It was the movie many wanted to make but nobody dared try?the film adaptation of F. Scott Fitzgerald's story "The Curious Case of Benjamin Button," about a man who is born old and ages backwards. The premise was as enticing as it was forbidding?how do you portray this character, the soul of the story, throughout his life without using gimmicks, multiple actors or not quite convincing animation (see Beowulf). After many years (and several directors) passed, the forces of technology and personality finally aligned in the form of Digital Domain, David Fincher, the Mova Contour Reality Capture system and a contingent of other artists and inventors. Their efforts represented a technical breakthrough that'll change filmmaking from now on, but the onscreen effect was invisible. Whether you loved the film's message of life, loss and love or the whole thing left you cold, you were evaluating it based on the story, not on the visual effects and that was Fincher's and Digital Domain's biggest achievement.
By 2004, DD and Fincher had started working on Button in earnest. That year they provided Paramount a one shot proof of concept video and got the green light (Ulbrich jokes that at that moment he excused himself to go and be sick?they actually had to do this thing now). The central challenge was to ensure that Pitt (rather than an animator's interpretation of Pitt) was actually playing the character throughout his life?from wizened man of 80-ish through his 70s and 60s to the actor's current age and beyond (Pitt played the character until he reached childhood. VFX company Lola provided "youthening" effects that made the actor appear onscreen as his unlined younger self). Given that mandate and the additional challenge of the difference in body size and type between Brad Pitt and the Benjamin character (who appears as a small, stooped old man in the early part of the film), traditional animation/head replacement techniques created too many opportunities for the character to fall into the dreaded "uncanny valley" (the creeps people get when looking at a being that appears almost but not quite human).

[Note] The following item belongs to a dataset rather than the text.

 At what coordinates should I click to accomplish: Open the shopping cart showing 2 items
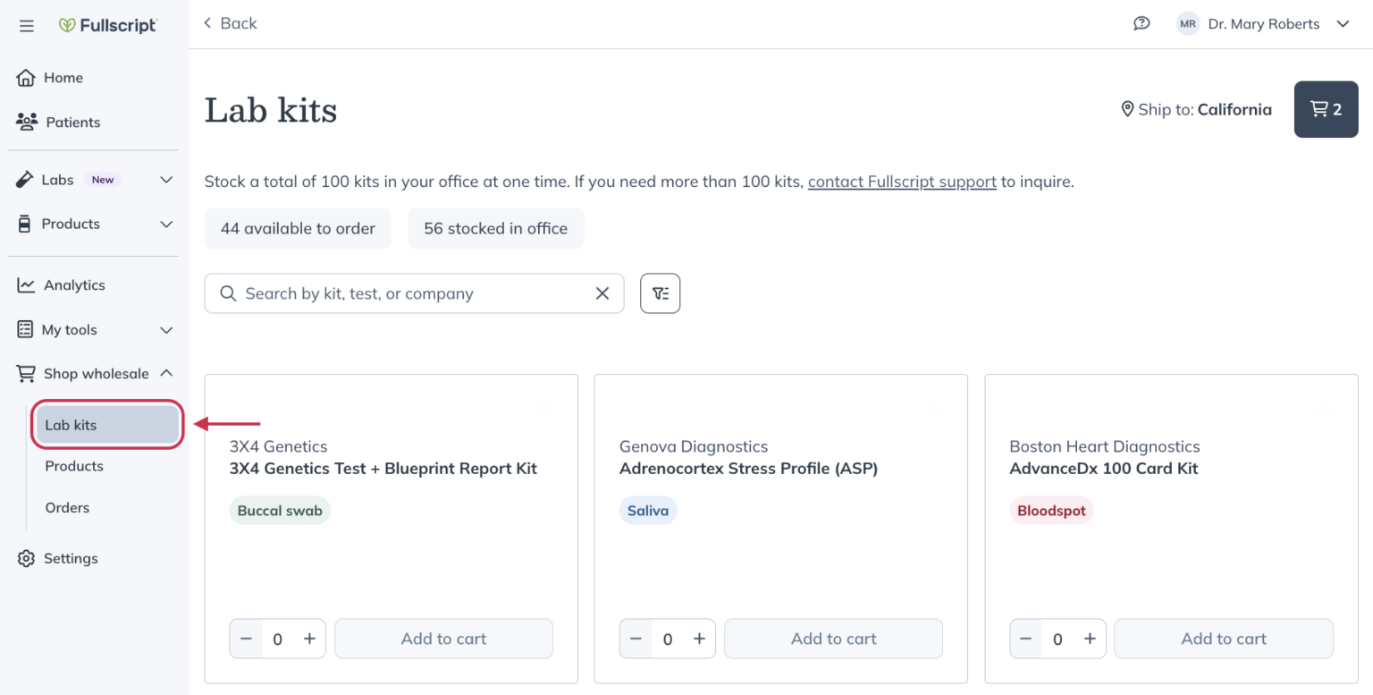coord(1326,109)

In a rather large nutshell, here's how they did it. The first thing to know: after the initial shots of the animatronic infant, the next 52 minutes of Pitt playing Benjamin do not contain any Pitt?it's animation (until the real actor appears in make-up on the tugboat bound for Russia. A total of 325 shots of animation. VFX shops Hydraulx and Asylum also contributed many elements to the film).

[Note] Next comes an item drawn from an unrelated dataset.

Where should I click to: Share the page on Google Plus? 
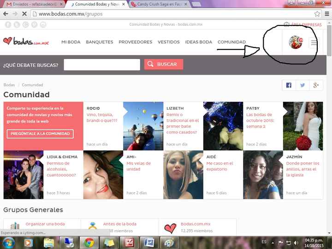click(x=316, y=85)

Fincher shot the film (with Viper cameras) using smaller, blue-hooded actors in place of Pitt. Make-up artist Rick Baker created three painstakingly detailed maquettes (models based on casts of Pitt's face) that represented the actor at ages 60, 70 and 80. DD then created digitized versions of the maquettes. Character supervisor Steve Preeg and Barba turned to what's known as FACS (Facial Action Coding System, a body of research by psychologist Dr. Paul Eckman that categorizes the full set of universal human expressions) as a starting point for Pitt's performance. DD used the Mova Contour system to capture Pitt performing that gamut of facial expressions. "When we first looked at doing this movie in 2004 we had something in our original R&D plan that was not dissimilar to what they built," says Barba. "When they presented their system we looked at each other like, 'they did it.'" The technology was still in its early days and Kreeg worked with the company to develop the system to fit Button's requirements. Mova's markerless system represented a significant advance in performance capture, creating a high def, "volumetric" representation of a face (or other surface). Performer's faces are covered in phosphorescent makeup and captured by a multi camera rig?this eliminates the sort of interpolation that happens with a system that uses a number of markers placed on the face to capture data.
DD is currently at work on projects that will advance the tech and systems used on Button. "It's a game changer," says Ulbrich. "It'll be difficult to do a less realistic character now." And yes, you will see the technology used in commercials. "With computer-based visuals there's a belief that anything is possible as long as you have enough time, money and resources," says Ulbrich. "In advertising there's just never enough. It's a big advantage for our advertising clients to have tools available to them that would otherwise be cost and time prohibitive to develop for a single spot or campaign."